Play happens when we are being entertained. 

While this system may appear to be the one that has existed since the dawn of time, it is actually quite new. For many people, throughout much of history, the lines between work, food, nature family, play, ritual, and worship were not as clear and defined as we like them. When people ate from the land, lived on the land, and had to “slow down to the speed of their senses”, life was hardly broken up into the categories that you and I daily live from. 

Interestingly enough, a farm is often where these lines and distinctions begin to cease. Where work, economy, food, family, nature and death all intermingle, dancing together without being shy about their differences. A farm has no corner offices, no exclusive membership, no walls, and it doesn’t consider the CEO more important than the shoeless child running around with a mud-smeared face. 

It is where a grown man has fun while pruning tomatoes even though he is accomplishing something. 

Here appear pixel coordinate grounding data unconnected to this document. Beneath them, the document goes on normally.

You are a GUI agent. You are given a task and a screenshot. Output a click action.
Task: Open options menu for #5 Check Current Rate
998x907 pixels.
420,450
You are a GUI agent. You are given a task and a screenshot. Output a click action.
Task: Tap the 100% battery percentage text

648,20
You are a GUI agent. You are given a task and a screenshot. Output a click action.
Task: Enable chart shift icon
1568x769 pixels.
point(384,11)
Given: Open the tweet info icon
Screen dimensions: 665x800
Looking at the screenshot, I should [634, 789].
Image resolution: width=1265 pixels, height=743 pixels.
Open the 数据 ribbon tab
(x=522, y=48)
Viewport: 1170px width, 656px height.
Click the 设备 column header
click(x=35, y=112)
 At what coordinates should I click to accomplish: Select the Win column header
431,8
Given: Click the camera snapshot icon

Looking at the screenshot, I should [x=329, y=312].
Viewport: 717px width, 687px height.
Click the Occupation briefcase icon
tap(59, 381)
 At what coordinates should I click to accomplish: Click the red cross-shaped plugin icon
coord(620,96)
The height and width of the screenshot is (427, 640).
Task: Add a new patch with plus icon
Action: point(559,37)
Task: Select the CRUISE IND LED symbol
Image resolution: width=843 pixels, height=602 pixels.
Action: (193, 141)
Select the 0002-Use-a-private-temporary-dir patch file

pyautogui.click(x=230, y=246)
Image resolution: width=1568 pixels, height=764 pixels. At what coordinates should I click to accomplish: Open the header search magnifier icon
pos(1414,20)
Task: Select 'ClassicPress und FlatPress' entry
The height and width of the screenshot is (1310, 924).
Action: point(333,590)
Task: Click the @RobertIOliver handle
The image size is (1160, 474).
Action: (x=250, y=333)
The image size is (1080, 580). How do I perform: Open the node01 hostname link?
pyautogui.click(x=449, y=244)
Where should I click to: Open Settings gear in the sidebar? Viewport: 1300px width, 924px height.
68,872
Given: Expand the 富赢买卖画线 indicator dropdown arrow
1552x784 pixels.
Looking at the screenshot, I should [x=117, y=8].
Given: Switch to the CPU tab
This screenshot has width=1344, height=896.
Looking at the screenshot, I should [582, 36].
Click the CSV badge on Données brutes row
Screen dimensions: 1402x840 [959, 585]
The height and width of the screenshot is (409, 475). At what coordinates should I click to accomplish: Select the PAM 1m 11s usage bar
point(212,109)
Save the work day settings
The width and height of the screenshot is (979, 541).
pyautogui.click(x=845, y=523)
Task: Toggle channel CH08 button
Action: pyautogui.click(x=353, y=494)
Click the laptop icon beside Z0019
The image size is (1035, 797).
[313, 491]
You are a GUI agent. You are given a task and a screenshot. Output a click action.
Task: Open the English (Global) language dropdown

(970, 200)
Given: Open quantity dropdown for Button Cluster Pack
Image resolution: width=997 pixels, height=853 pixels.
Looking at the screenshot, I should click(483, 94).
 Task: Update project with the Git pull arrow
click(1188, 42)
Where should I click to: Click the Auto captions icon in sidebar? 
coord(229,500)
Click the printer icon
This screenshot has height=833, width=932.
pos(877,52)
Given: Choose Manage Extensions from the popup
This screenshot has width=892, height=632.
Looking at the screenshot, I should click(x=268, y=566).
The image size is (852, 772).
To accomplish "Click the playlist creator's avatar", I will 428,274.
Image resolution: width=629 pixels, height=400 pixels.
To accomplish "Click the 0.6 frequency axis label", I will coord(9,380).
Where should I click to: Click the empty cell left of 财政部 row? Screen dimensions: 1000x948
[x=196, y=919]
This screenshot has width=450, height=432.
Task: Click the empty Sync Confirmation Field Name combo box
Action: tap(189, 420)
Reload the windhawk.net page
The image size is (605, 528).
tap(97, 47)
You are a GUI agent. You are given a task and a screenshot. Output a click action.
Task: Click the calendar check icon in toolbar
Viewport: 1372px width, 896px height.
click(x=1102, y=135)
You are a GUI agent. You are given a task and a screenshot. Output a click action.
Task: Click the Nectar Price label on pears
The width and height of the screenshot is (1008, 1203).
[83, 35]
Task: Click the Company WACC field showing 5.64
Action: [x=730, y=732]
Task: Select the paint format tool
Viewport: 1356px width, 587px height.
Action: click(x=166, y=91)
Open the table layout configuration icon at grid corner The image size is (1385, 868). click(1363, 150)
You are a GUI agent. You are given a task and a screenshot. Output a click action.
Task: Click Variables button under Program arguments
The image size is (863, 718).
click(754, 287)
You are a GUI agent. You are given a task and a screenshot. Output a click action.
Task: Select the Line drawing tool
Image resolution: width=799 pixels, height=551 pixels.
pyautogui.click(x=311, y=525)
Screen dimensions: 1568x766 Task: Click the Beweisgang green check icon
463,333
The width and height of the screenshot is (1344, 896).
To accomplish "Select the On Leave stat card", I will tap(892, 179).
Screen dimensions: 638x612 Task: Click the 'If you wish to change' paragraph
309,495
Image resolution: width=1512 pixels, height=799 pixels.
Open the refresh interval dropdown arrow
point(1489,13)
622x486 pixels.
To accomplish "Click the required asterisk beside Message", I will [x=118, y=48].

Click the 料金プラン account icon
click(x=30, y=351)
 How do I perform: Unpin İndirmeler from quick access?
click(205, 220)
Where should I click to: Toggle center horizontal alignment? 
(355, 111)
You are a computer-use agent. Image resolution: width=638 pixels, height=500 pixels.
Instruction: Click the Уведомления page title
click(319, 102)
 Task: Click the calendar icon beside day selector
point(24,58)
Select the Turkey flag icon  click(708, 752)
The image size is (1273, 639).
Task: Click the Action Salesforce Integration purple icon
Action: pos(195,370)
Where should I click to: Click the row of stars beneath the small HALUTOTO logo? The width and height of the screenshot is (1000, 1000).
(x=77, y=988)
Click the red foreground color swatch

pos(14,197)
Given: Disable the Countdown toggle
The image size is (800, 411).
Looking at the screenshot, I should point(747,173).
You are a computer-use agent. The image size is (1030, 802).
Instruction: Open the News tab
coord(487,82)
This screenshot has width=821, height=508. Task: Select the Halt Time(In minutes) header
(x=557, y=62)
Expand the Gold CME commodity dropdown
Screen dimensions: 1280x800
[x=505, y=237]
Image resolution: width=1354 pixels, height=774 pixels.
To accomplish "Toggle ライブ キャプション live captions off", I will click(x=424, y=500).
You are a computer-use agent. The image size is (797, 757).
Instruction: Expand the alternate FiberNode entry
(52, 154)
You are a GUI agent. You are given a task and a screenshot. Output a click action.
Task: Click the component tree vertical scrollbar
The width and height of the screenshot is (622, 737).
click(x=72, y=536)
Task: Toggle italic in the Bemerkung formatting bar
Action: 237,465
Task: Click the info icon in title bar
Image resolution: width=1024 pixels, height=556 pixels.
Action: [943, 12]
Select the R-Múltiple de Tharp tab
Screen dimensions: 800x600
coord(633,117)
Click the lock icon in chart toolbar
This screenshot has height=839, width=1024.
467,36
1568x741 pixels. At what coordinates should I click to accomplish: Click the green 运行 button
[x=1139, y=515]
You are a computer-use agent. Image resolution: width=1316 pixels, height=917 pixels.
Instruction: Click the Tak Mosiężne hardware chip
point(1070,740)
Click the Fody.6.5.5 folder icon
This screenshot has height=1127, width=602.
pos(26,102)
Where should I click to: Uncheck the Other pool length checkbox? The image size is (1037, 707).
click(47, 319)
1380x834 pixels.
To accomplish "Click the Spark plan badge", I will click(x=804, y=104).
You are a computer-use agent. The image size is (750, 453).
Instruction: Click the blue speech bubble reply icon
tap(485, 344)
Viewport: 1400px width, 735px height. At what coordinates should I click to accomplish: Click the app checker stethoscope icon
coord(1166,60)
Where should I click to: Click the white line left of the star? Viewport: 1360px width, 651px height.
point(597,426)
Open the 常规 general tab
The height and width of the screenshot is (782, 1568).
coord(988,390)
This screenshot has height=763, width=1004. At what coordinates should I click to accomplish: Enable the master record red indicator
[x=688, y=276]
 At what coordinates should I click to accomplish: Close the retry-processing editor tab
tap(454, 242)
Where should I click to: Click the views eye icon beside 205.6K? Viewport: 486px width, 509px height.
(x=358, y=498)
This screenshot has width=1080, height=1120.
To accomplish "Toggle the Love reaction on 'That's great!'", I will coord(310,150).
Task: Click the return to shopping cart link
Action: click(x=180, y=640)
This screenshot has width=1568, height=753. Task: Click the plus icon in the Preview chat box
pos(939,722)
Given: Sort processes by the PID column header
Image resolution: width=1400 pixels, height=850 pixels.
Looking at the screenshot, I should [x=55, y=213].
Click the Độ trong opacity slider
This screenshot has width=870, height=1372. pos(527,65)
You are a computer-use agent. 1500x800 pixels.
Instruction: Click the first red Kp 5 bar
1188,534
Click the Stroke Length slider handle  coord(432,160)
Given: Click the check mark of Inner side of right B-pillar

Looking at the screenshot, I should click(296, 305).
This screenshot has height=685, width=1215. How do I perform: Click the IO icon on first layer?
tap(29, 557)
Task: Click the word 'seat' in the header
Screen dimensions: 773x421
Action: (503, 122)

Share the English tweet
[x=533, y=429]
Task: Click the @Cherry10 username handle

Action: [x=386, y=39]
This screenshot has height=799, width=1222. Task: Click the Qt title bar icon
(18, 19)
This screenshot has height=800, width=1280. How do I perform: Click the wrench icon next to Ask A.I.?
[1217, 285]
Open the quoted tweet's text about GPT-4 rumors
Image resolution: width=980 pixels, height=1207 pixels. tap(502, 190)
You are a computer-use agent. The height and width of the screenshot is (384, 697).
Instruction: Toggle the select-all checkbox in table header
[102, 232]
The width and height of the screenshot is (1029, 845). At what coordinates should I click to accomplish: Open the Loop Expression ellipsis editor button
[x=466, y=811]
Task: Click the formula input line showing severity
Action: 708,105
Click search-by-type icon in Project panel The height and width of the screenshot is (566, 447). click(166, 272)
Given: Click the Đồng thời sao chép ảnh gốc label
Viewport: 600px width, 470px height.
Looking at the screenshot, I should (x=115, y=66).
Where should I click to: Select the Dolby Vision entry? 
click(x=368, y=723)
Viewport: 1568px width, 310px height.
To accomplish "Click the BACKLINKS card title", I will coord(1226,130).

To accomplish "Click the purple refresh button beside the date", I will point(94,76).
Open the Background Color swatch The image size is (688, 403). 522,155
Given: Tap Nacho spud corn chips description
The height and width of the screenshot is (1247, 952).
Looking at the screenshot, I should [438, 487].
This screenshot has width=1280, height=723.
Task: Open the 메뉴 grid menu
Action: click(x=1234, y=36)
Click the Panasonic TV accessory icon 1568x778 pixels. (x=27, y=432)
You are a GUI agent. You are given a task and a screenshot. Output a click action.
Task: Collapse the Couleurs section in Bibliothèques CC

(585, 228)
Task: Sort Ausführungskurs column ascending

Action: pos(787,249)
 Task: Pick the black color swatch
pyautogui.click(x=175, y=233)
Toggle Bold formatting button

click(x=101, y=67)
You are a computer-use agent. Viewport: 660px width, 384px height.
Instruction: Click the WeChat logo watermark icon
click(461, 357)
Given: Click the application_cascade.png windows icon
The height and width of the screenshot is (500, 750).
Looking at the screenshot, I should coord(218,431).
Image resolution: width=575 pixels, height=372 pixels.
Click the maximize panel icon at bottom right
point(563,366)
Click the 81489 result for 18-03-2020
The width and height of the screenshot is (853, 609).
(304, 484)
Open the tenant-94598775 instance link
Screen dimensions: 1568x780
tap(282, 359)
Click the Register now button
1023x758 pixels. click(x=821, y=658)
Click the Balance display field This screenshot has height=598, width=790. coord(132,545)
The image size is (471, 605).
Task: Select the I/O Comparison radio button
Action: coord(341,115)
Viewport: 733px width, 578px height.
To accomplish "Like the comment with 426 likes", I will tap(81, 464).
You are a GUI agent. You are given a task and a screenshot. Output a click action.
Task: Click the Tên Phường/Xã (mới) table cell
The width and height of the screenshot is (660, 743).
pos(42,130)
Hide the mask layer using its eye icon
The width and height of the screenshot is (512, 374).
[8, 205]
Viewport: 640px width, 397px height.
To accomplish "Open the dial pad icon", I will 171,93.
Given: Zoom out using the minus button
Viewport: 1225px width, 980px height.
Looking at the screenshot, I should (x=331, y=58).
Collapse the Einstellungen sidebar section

Where a begrudging teen finds themselves wishing they could plant just one more bed because they like talking with their peers in the sunshine during their school day. 

It is where the best meal you have ever is also the cheapest as you picked it from the tree and it comes with messiness of peace juice dripping down your chin. 

It is precisely at these moments that our silos began to break down. That we begin to realize that life is not a series of disconnected and compartmentalized activities, but rather that it is a whole human experience - waiting for us to dive in. 

Sometimes individuals make the mistake of imagining that our work about Urban Roots is about food. A place where food is produced to be sold on the marketplace at the market rate. 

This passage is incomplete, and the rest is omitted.